Reports showed trade deficit swelled, consumers spent less
Prospects for the US economic growth took a hit this week after reports showed the trade deficit swelled and consumers reined in spending.
Economists at Morgan Stanley reduced their estimate for third-quarter consumer spending following a report showing retail sales rose less than forecast in July. A record jump in the trade gap for June capped figures that indicated the world’s biggest economy grew at least a percentage point less than the 2.4 per cent pace the government estimated last month.
The Standard & Poor’s 500 Index slumped 3.8 per cent in the five days ended yesterday, the biggest one-week loss in a month, and a surge in Treasuries pushed the yield on the benchmark 10- year note to the lowest level in 16 months on concern the economy will relapse into a recession.

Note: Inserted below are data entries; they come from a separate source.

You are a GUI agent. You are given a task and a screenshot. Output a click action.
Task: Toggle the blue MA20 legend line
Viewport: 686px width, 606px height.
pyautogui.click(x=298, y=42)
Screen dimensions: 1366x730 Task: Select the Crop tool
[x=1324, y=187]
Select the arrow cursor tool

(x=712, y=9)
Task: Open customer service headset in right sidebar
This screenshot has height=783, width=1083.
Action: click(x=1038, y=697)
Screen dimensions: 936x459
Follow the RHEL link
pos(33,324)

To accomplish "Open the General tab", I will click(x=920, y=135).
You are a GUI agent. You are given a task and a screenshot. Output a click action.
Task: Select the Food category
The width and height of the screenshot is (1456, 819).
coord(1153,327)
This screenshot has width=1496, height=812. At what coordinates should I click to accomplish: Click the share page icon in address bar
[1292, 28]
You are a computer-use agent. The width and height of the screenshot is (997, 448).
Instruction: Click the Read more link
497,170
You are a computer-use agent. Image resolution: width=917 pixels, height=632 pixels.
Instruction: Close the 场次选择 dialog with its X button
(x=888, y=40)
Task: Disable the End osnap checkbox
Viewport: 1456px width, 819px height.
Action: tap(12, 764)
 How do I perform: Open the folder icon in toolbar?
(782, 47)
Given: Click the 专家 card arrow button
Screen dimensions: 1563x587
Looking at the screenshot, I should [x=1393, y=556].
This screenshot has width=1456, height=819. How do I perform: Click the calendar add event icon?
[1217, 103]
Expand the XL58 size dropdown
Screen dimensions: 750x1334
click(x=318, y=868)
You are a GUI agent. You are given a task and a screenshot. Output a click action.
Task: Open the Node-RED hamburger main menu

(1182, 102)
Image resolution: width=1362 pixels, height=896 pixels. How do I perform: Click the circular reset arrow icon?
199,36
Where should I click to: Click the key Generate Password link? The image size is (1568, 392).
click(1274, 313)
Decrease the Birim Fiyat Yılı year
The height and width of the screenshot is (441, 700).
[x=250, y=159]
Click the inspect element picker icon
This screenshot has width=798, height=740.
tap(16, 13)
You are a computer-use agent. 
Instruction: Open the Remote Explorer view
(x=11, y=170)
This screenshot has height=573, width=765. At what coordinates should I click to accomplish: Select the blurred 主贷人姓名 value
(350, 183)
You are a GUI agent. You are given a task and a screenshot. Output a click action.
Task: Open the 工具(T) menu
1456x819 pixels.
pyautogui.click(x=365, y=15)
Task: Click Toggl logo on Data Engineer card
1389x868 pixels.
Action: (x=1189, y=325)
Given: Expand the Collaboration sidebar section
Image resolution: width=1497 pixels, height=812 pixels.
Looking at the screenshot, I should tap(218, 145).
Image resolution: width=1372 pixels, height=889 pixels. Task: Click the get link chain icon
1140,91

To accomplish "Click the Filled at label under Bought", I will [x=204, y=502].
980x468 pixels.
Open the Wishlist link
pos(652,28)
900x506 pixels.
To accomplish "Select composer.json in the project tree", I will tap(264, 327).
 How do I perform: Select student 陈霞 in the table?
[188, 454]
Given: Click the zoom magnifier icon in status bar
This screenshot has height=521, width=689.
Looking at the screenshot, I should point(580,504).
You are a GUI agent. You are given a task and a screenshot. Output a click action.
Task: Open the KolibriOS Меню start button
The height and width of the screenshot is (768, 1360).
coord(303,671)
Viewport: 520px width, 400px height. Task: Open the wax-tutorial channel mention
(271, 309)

Reports this week showing Chinese industrial output cooled and growth in Europe was uneven added to pessimism over the prospects for the global economy, just as the Federal Reserve said the US recovery was weaker than anticipated. “The data continued to show softening, and it does feel like the third quarter is starting off pretty weak,” said Bruce Kasman, chief economist at JPMorgan Chase & Co. in New York. “The bigger issue is whether the momentum slide we’ve seen since the second quarter will be arrested.”
Purchases at the US retailers in July climbed 0.4 per cent, figures from the Commerce Department in Washington showed yesterday, compared with a 0.5 per cent median increase forecast by economists in a Bloomberg News survey.